Laws relating to economic growth

Kaldor's growth laws are a series of three laws relating to the causation of economic growth.

Looking at the countries of the world now and through time Nicholas Kaldor noted a high correlation between living standards and the share of resources devoted to industrial activity, at least up to some level of income. Only New Zealand, Australia and Canada have become rich whilst relying mainly on agriculture. He proposed three laws on these empirical regularities:
1. The growth of the GDP is positively related to the growth of the manufacturing sector. This is perhaps better stated in terms of GDP growth being faster the greater the excess of growth of industrial growth relative to GDP growth: that is when the share of industry in GDP is rising.
2. The productivity of the manufacturing sector is positively related the growth of the manufacturing sector (this is also known as Verdoorn's law). Here the argument is that there are increasing returns to scale in manufacturing. These may be static—where the larger the size of the sector the lower the average costs—or dynamic via the induced effect that output growth has on capital accumulation and technical progress. Learning by doing effects are also likely to be important.
3. The productivity of the non-manufacturing sector is positively related to the growth of the manufacturing sector. This last law is the least intuitive and is based on the argument that the non-industrial sector has diminishing returns to scale. As resources are moved out the average productivity of those that remain will rise.
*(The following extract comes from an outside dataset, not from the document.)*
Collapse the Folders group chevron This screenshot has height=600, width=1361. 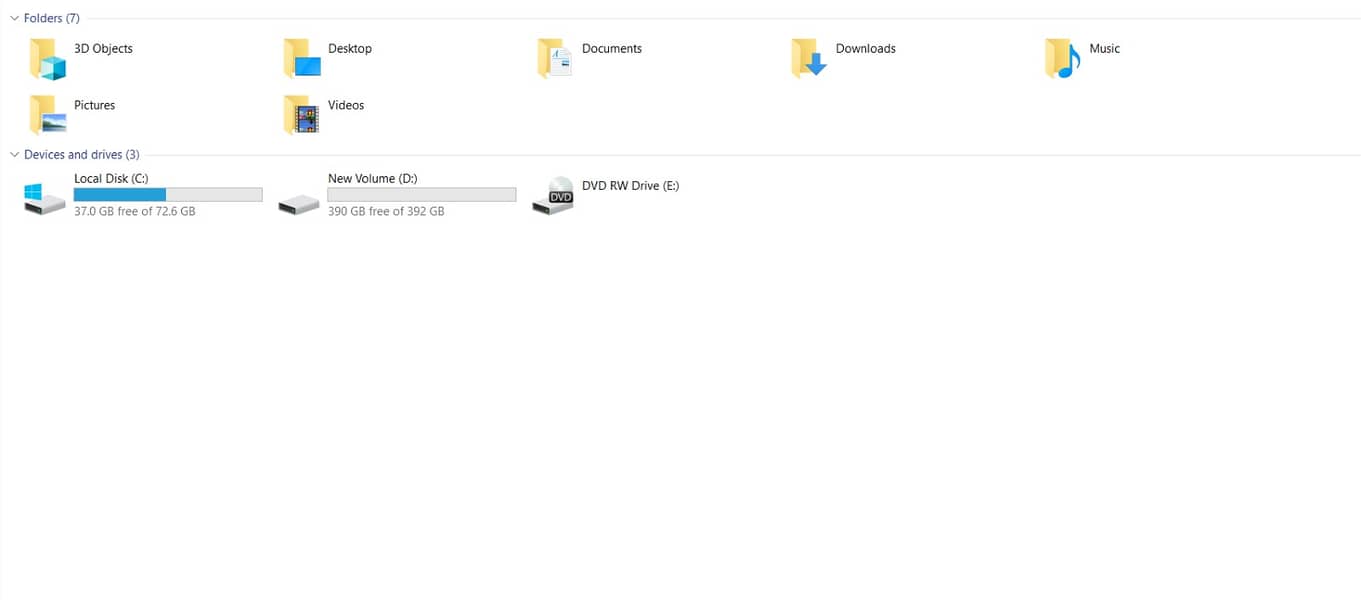[14, 18]
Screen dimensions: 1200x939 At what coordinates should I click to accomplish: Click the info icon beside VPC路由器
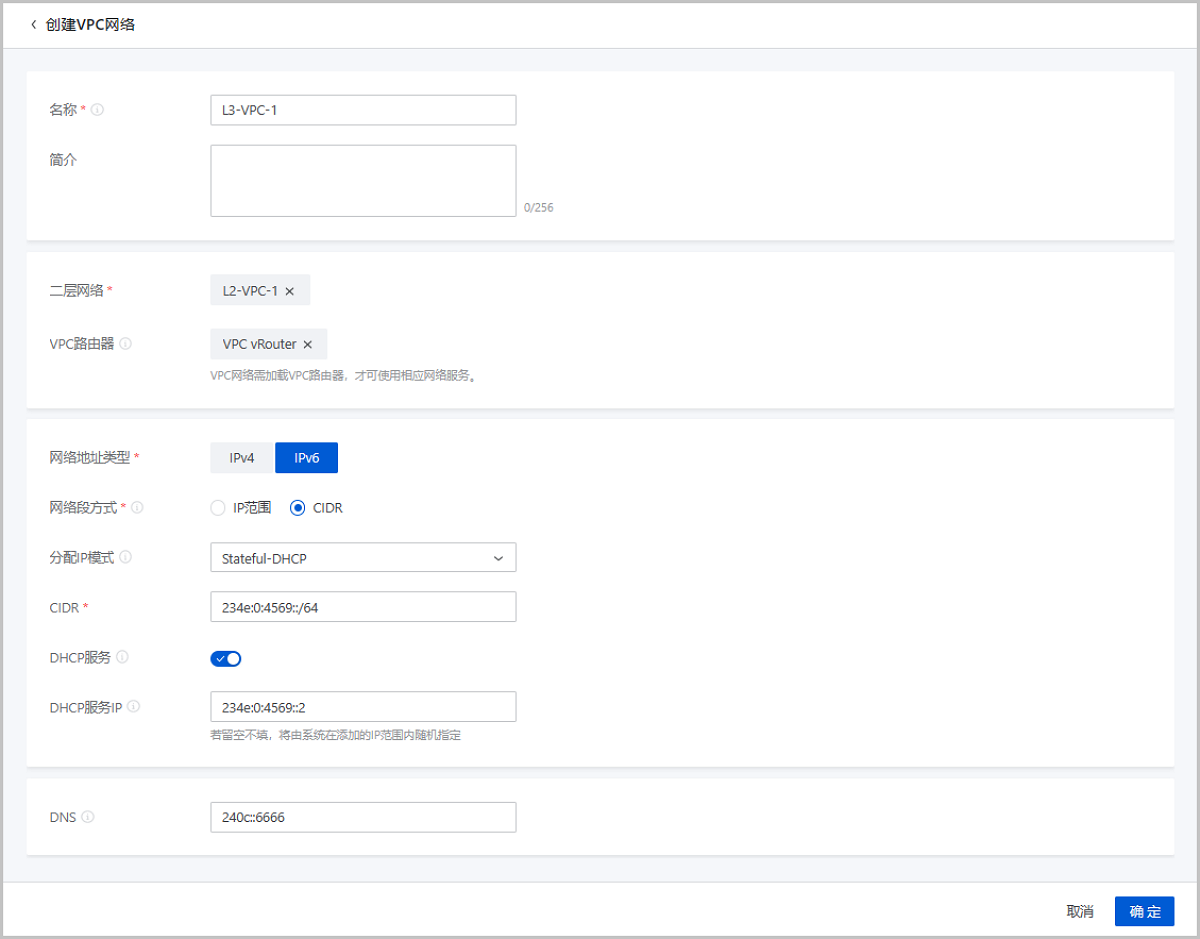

Thirlwall (2003, p123–124) also reports Kaldor's highlighting of three subsidiary propositions which are also important to take into account. They are:
1. That as the scope for the increasing returns sector to absorb the labour from the diminishing returns sector reduces so too will the rate of growth of GDP.
2. That in the early stages of industrialisation the demand comes from the agricultural sector—but in the later stages export demand is likely to drive the process. Here the limited size of the internal market is likely to be such as to limit the realisation of economies of scale and there is the need for generating foreign exchange to import necessary inputs.
3. A virtuous circle can be generated by export growth and output growth but that this is difficult to establish as it is likely to depend on exceptional enterprise, protection or subsidy.